#### HOW TO COMPLETE THIS TASK
Exactly as they appear, write the lines from the one containing "Click the icon left of 关联报价" to the final line of the entries, leaving pictures out.
________
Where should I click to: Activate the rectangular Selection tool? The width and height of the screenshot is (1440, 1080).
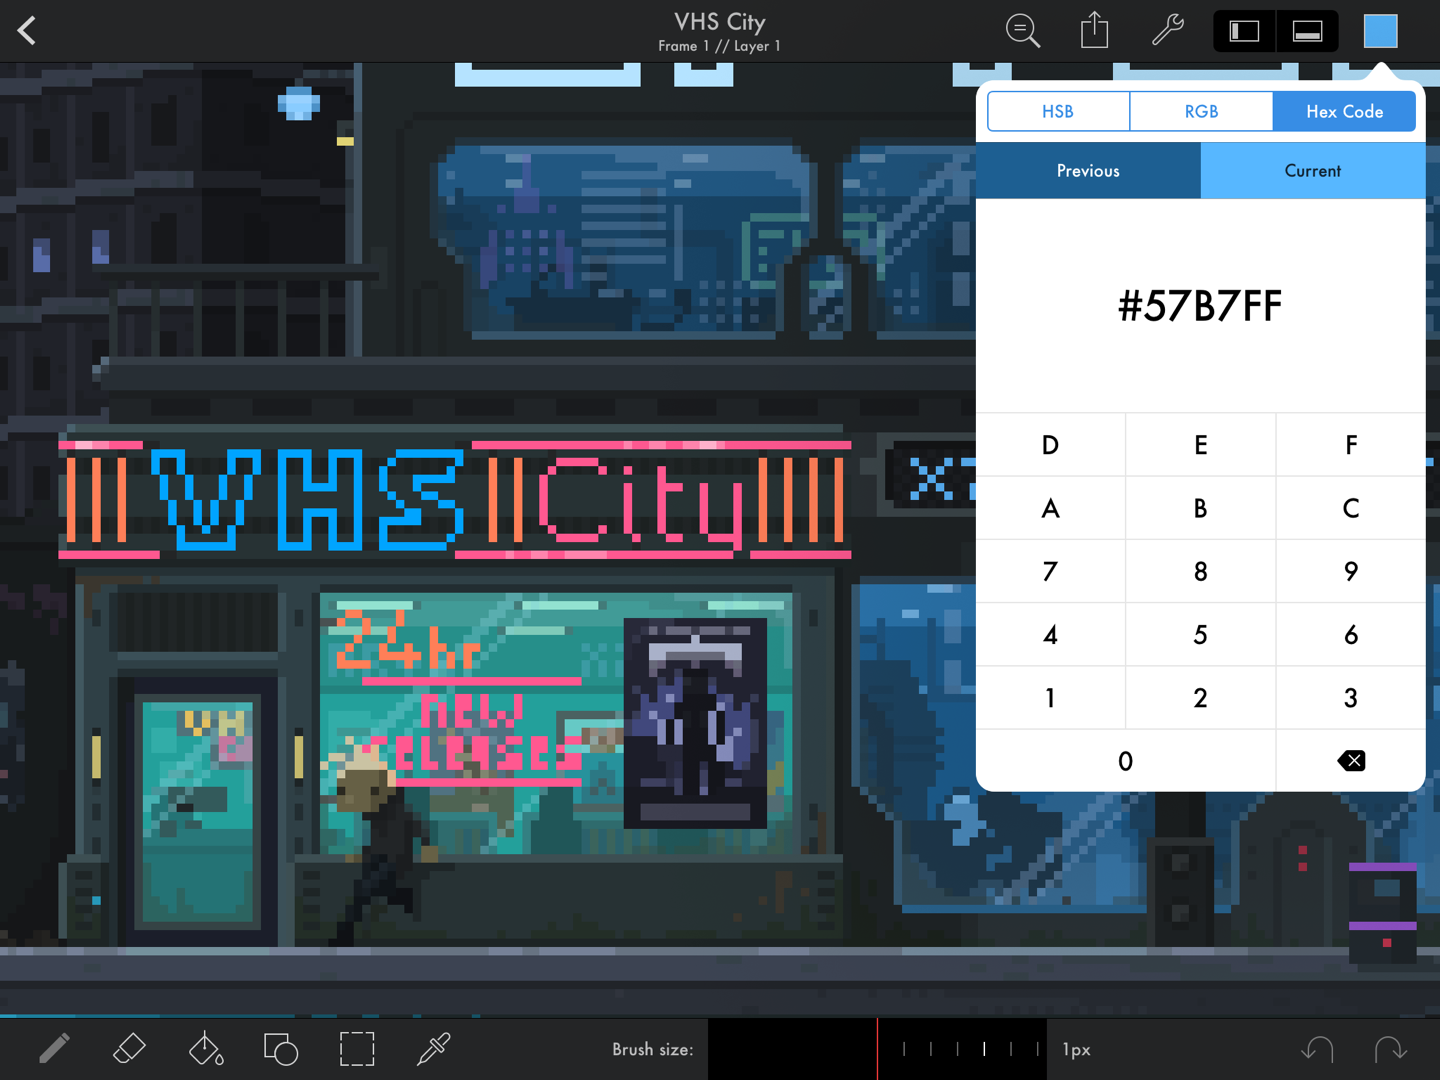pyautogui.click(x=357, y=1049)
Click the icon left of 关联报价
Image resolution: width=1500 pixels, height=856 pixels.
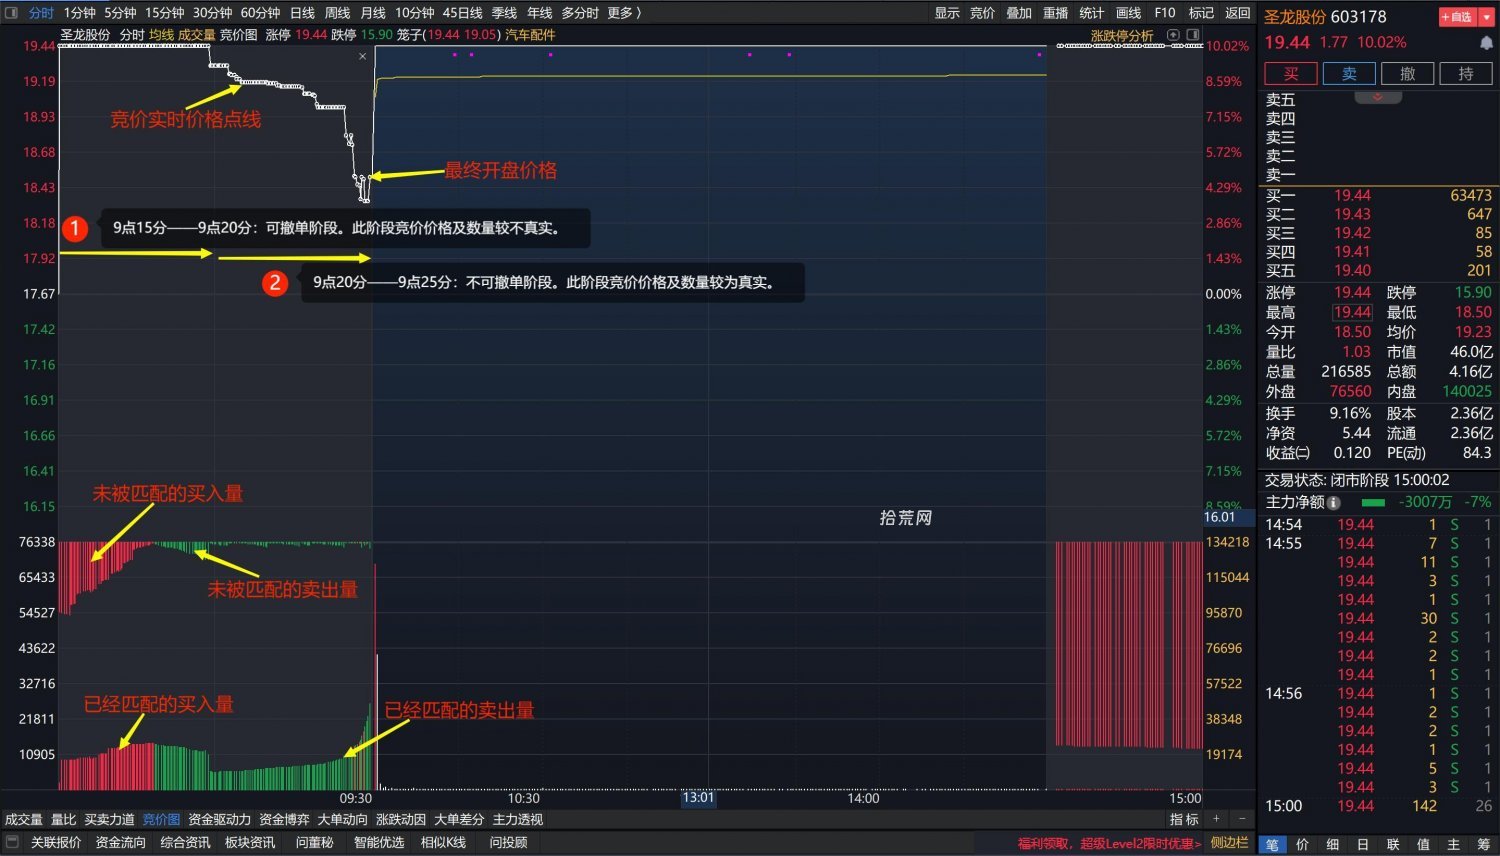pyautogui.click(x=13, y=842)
________
#### TASK SOLUTION
Click the icon left of 关联报价
Image resolution: width=1500 pixels, height=856 pixels.
pyautogui.click(x=13, y=842)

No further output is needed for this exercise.